A new study, which will be presented at the European Cancer Congress (ECC) 2015, suggests that the cases of breast cancer that recur are linked to a different genetic profile and these drivers can be targetable with drugs.
Not all breast cancer is cured after treatment since 20% of the cases recur. The study showed that patients who relapse have differences in genetics.
“We demonstrate that there are clear differences within the driver landscapes of relapsed cancers. This probably reflects a combination of predisposition to relapse and of differences in the mutations acquired during the relapse and metastasis phase,” said the researchers, led by Lucy Yates, MD, a clinical research oncologist from the Wellcome Trust Sanger Institute in Cambridge, United Kingdom.
This could possibly shed some light on which breast cancer patients are at higher risk of relapse when they are first diagnosed. There is also a hope that women, identified as having more chance to suffer from breast cancer a second time, could be treated with drugs to prevent recurrence.
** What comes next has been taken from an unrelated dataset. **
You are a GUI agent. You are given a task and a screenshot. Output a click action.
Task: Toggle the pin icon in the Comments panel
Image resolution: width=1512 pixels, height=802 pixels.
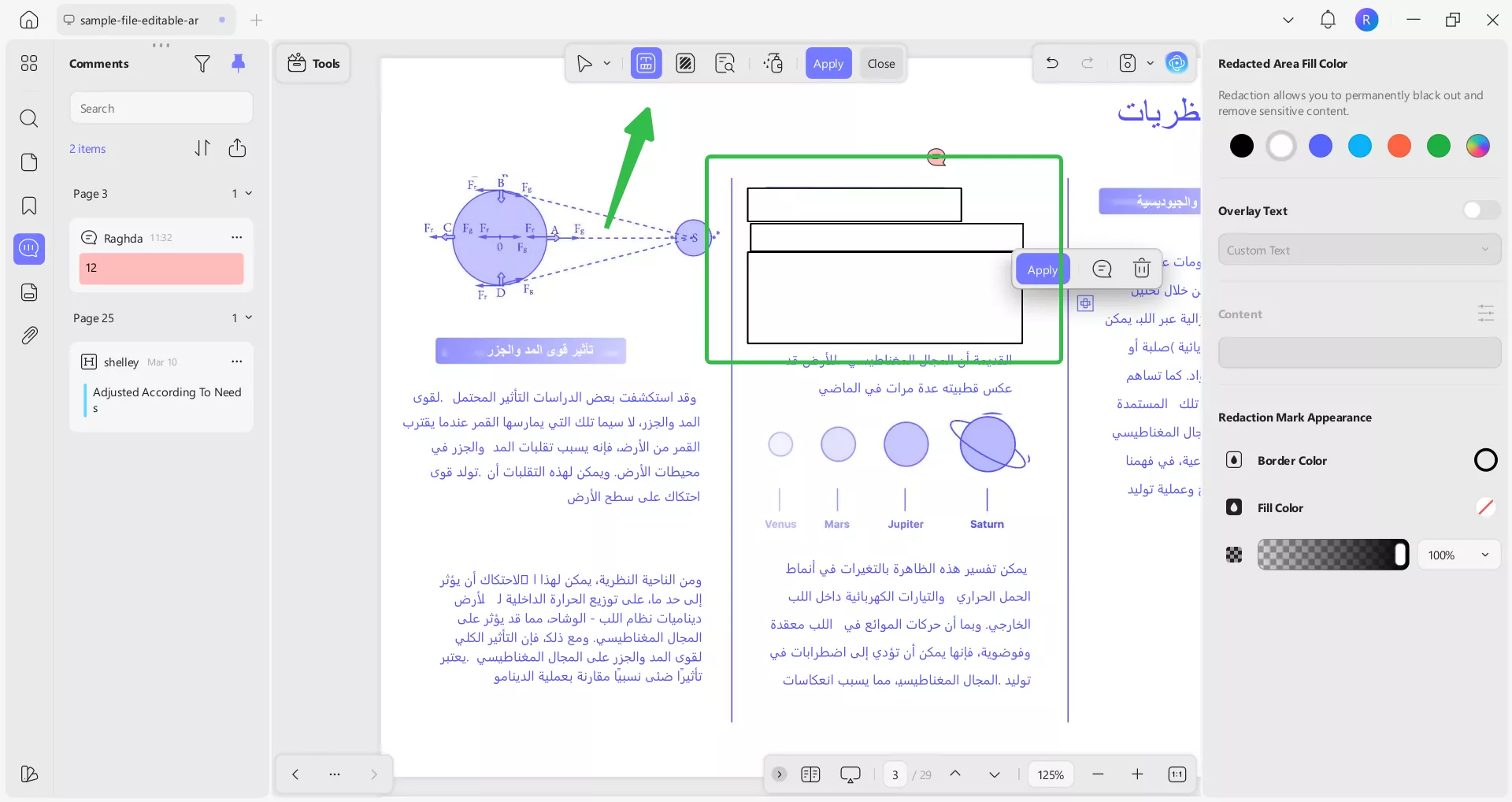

To find this out, researchers compared the genetic make-up cancer from 836 tissue samples taken from women on primary diagnosis with 161 samples of tissue taken from recurrences or metastases. In addition, they looked at 365 genes involved in cancer-related pathways and compared driver mutation in the primary and relapse datasets
“We have found that some of the genetic mutations that drive breast cancers that relapse are relatively uncommon amongst cancers that do not relapse at the point of primary diagnosis,” Dr. Yates said in a statement. “We believe that the differences we have seen reflect genetic differences that can predispose cancer to return, combined with mutations acquired throughout the period from the first diagnosis to the subsequent relapse,” she added.
October: Breast Cancer Awareness Month
These findings come ahead of the breast cancer awareness month. Since October has been declared the month to create awareness of breast cancer, several people around the country have been getting ready to show their support.
For instance, the Ventura City Fire Department will join forces with Firefighters across the country, for the fifth year in a row, to help promote Breast Cancer Awareness Month. The firefighters will wear an Embossed T-shirt from Oct. 1st to Oct. 15th in support of this cause. These shirts will also be for sale to raise money for helping women diagnosed with breast cancer.
The Apopka Police Department has gone pink to also support the cause. The department unveiled a Dodge Nitro with the police shield wrapped from behind by a pink ribbon. The donated design was made by Orlando’s Dana Safety Supply.
Debbi Turner’s Cancer Care and Resource Center has teamed with the Apopka Police Department for events throughout October. The non-profit organization is raising money to provide 220 free mammograms this year to women in Apopka.